For edification, I used a rather barebones world-definition with No Myth thrown in (so many references to the "War of '69"!!!); here's what worked:
* Earth was screwed up, and Mars was terraformed.
* The cities are taken up by Military-Industrial-Complex folks, and they suck.
* Independent-minded folks of every political/apolitical stripe are on the frontier.

That much prompt, with just a little bit of colorful description, ended up working just perfectly.

Ron Edwards

Hiya,

Nifty! I am a huge Dust Devils fan and consider it to be criminally under-played, so I like these posts a lot.

I have one little point about your #3: Dust Devils does very nicely when some character conflict-of-interest is involved. In my experience, this leads to unexpected alliances and conflicts, rather than the ones you'd expect given the overall goals - very much a "strange bedfellows" or "temporary allies who never turn their backs on one another" kind of game.

That means when a whole bunch of people are active in a given conflict, even if the GM "loses," that doesn't mean the players as a group "win." Perhaps I'm over-reading some of your phrasing, but I get the impression that they were all acting in accordance with similar goals in such conflicts. If that's so, then yes - if five people are drawing, and only one is the GM, and if the other four are all participating in trying to do X, then X is very likely to get done.

When conflict-of-interest is at work, though, and especially if it's highly tentative and prone to reversals during play (i.e. Billy decides Old Bob isn't such a bad guy after all, after they strike gold together, but Old Bob picks that very moment to get greedy), then Dust Devils resolution is much more nuanced - not about whether "GM" or "players" get their way (out of two).

Best,
Ron

DevP

Quote from: Ron EdwardsI have one little point about your #3: Dust Devils does very nicely when some character conflict-of-interest is involved. In my experience, this leads to unexpected alliances and conflicts, rather than the ones you'd expect given the overall goals - very much a "strange bedfellows" or "temporary allies who never turn their backs on one another" kind of game.

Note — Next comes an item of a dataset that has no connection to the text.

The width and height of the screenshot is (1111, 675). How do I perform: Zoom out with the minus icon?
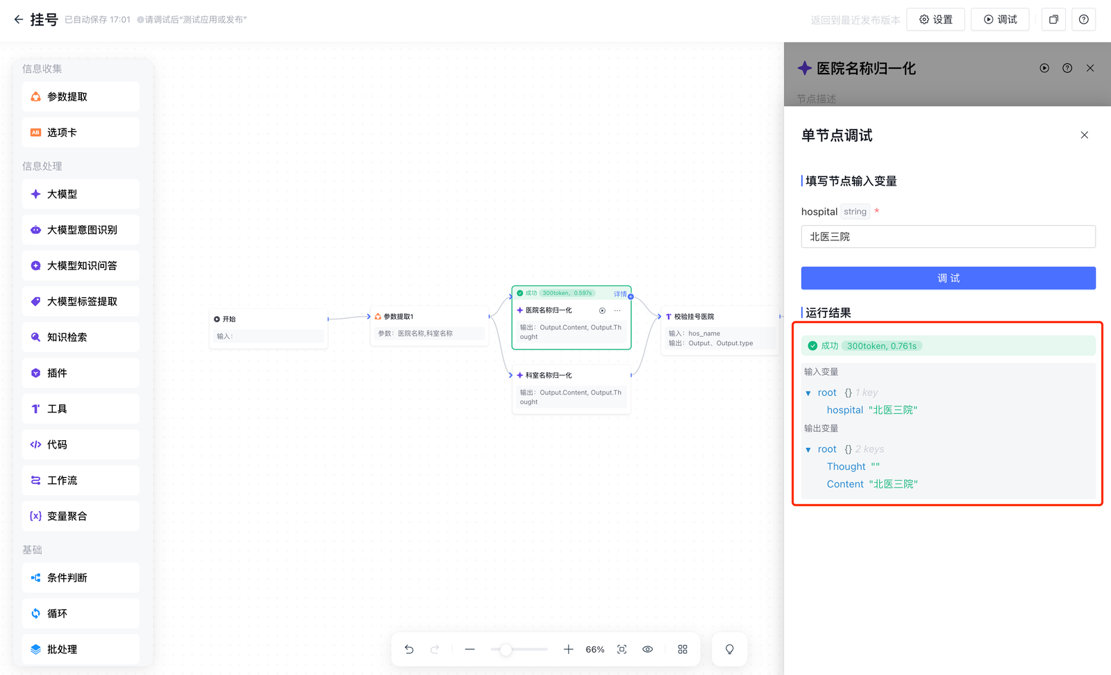click(x=470, y=649)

That means when a whole bunch of people are active in a given conflict, even if the GM "loses," that doesn't mean the players as a group "win." Perhaps I'm over-reading some of your phrasing, but I get the impression that they were all acting in accordance with similar goals in such conflicts. If that's so, then yes - if five people are drawing, and only one is the GM, and if the other four are all participating in trying to do X, then X is very likely to get done.

As I understand it, the GM's hand winning or losing relative to each player helps suggests whether each player achieved her own goal; the Narrator for the conflict then stitches all these together. I did do it this way, but as you say, if you have a majority of hands trying for the same goal, that goal will get done.

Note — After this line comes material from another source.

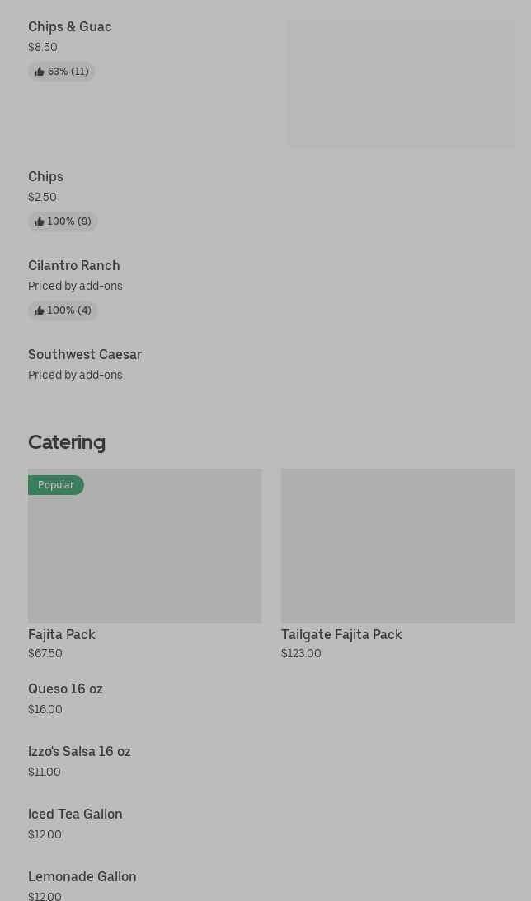The height and width of the screenshot is (901, 531).
Task: Click the Chips & Guac photo thumbnail
Action: (401, 84)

I think my plan for getting more diverse conflict goals is:
- describe the conflict more broadly (e.g. I started the conflict with Joe Rifleguy firing, rather than starting it with some really nasty bartering. I should have kept it more open-ended if possible.)
- make it more clear that the Narrator gets to describe everyone else's person from beginning to end (therefore, each character has an incentive to describe her generalized goals in a more open-ended fashion so they have more control over what ultimately happens).
- encourage more intercharacter hooks in the character creation, and remember to bring these to bear as much as a possible

I do look forward to playing this again, with my newfound wisdom. <g>

Ron Edwards

Hi there,

The Devils will help too! Which is to say, different characters' Devils are what players latch onto in order to form the specific goals of each character, in a conflict. Especially a very complex one with lots of stuff flyin' this way and that.

So yeah, Devils = different goals = lots of potential outcomes rather than two.

I look forward to posts about your next game very eagerly.